■ **EXERCISE TASK 1**
From the entries, copy out unchanged the lines starting with the line that contains "width of the screenshot is (1920, 1080)." and going on through the line that contains "This screenshot has height=1080, width=1920. In".

■ **DOCUMENT SEGMENT**
FIG. 5 is a cross-section high quantum efficiency lighting device, where the light influencing element is mounted on a LED chip.

FIG. 6 is a cross-section view of a high quantum efficiency lighting device, where the light influencing element is used as in a remote phosphor configuration.

FIG. 7
a-b is a cross-section view of a high quantum efficiency lighting device, where the light influencing element, mounted on a collimator, is arranged for beam shaping.

FIG. 8
a-b is a cross-section view of a high quantum efficiency lighting device, where a second collimator is arranged to collimate light that has passed through and been converted by the light influencing element.

FIG. 9 is a cross-section view of a high quantum efficiency lighting device where the light influencing element is arranged to alter the direction of a beam of light.

FIG. 10 is a perspective view of a high quantum efficiency lighting device where a plurality of light influencing elements are arranged to form an inner collimator.

DETAILED DESCRIPTION OF PREFERRED EMBODIMENTS

The invention will be described with reference to the light influencing element 10 in FIG. 1. The light influencing element 10 comprises a first electrode layer 11, here arranged on a substrate 15, a dielectric layer 12, and a second electrode layer 13 in form of a rollable electrode. In FIG. 1, the second electrode layer comprises a dielectric material 14.

In FIG. 1a the second electrode layer 13 is in its rolled-up state, where no voltage is applied between the two electrode layers, 11, 13, and in FIG. 1b it is in its unrolled state, a sufficient voltage being applied between the electrode layers, 11, 13. The second electrode layer 13 in the present invention is adapted to influence light emitted by a LED (not shown in FIG. 1), e.g. by converting it to another color, reflecting it, or shaping the beams of light, when it is in its unrolled state. The unrolled second electrode layer 13 extends over the path of light from the LED that it covers, and will produce an effect on that part of the path of light. The path of light may be the full path of light emitted from a LED, or only a part of it.

■ **EXERCISE INPUT**
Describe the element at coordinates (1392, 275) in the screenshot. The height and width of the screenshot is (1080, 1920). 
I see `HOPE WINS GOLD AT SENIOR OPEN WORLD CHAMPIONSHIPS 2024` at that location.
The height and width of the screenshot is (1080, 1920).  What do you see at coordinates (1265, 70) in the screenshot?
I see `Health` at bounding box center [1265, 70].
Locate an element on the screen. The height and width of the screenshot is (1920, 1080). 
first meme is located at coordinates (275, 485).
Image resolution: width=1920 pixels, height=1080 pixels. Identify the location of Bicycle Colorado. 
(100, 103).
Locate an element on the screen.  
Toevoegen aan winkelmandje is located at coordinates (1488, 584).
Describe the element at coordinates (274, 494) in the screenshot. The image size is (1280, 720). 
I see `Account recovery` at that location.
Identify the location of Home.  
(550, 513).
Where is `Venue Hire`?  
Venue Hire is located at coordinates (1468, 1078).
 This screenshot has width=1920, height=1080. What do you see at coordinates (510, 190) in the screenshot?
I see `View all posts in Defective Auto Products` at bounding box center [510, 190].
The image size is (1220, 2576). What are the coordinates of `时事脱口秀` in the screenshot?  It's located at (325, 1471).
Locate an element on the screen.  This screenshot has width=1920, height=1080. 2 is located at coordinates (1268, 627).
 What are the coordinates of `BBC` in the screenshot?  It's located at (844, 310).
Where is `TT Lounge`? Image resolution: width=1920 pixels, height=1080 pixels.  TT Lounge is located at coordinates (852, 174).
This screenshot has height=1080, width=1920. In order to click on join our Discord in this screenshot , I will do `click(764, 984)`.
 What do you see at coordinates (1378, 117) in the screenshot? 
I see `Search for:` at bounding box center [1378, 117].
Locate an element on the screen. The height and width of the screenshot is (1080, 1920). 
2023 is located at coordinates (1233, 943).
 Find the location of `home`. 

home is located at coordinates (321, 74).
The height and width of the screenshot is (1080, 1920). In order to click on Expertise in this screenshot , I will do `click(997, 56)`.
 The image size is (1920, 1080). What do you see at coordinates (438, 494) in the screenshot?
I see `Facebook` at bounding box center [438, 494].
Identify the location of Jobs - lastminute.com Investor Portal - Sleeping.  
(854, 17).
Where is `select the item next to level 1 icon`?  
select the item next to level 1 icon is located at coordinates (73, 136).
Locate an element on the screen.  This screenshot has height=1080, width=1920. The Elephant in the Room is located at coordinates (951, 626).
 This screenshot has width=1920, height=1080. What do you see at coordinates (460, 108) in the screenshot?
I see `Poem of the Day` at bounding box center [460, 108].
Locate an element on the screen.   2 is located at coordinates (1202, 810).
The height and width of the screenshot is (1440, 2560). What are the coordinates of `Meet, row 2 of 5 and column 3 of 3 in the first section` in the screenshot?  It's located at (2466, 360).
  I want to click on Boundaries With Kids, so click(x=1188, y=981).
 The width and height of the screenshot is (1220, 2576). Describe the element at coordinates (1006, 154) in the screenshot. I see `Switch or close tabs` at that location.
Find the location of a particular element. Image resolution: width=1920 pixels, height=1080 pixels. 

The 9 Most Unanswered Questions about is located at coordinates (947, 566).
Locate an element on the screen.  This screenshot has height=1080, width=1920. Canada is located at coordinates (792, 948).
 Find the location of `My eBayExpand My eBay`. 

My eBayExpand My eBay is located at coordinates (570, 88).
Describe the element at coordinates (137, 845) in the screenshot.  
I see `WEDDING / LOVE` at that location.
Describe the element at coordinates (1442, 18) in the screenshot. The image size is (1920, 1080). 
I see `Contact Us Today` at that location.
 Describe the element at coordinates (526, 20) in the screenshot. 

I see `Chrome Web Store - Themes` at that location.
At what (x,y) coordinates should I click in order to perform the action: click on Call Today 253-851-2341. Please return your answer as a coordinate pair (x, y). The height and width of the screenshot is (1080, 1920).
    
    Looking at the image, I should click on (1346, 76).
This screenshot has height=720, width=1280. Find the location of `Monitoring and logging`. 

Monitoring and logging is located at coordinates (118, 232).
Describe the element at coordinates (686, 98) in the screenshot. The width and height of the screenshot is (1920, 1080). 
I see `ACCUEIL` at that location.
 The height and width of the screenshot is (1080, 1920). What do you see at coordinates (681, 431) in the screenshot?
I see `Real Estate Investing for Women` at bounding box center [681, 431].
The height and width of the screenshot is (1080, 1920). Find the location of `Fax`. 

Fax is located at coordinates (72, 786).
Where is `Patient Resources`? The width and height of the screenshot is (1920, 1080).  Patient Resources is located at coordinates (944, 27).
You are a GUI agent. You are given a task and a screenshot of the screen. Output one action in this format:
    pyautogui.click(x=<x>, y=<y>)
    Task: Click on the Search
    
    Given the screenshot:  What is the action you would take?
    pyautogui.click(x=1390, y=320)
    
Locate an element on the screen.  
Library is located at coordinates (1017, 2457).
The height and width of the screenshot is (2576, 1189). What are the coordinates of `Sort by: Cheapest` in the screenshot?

■ **EXERCISE TASK 2**
Rewrite the lighting device text starting with "FIG. 9 is a" and going on through "dielectric material 14.", replacing "rollable" with "flexible".

■ **WRITTEN ANSWER 1**
Locate an element on the screen. The height and width of the screenshot is (1920, 1080). 
first meme is located at coordinates (275, 485).
Image resolution: width=1920 pixels, height=1080 pixels. Identify the location of Bicycle Colorado. 
(100, 103).
Locate an element on the screen.  
Toevoegen aan winkelmandje is located at coordinates (1488, 584).
Describe the element at coordinates (274, 494) in the screenshot. The image size is (1280, 720). 
I see `Account recovery` at that location.
Identify the location of Home.  
(550, 513).
Where is `Venue Hire`?  
Venue Hire is located at coordinates (1468, 1078).
 This screenshot has width=1920, height=1080. What do you see at coordinates (510, 190) in the screenshot?
I see `View all posts in Defective Auto Products` at bounding box center [510, 190].
The image size is (1220, 2576). What are the coordinates of `时事脱口秀` in the screenshot?  It's located at (325, 1471).
Locate an element on the screen.  This screenshot has width=1920, height=1080. 2 is located at coordinates (1268, 627).
 What are the coordinates of `BBC` in the screenshot?  It's located at (844, 310).
Where is `TT Lounge`? Image resolution: width=1920 pixels, height=1080 pixels.  TT Lounge is located at coordinates (852, 174).
This screenshot has height=1080, width=1920. In order to click on join our Discord in this screenshot , I will do `click(764, 984)`.

■ **WRITTEN ANSWER 2**
FIG. 9 is a cross-section view of a high quantum efficiency lighting device where the light influencing element is arranged to alter the direction of a beam of light.

FIG. 10 is a perspective view of a high quantum efficiency lighting device where a plurality of light influencing elements are arranged to form an inner collimator.

DETAILED DESCRIPTION OF PREFERRED EMBODIMENTS

The invention will be described with reference to the light influencing element 10 in FIG. 1. The light influencing element 10 comprises a first electrode layer 11, here arranged on a substrate 15, a dielectric layer 12, and a second electrode layer 13 in form of a flexible electrode. In FIG. 1, the second electrode layer comprises a dielectric material 14.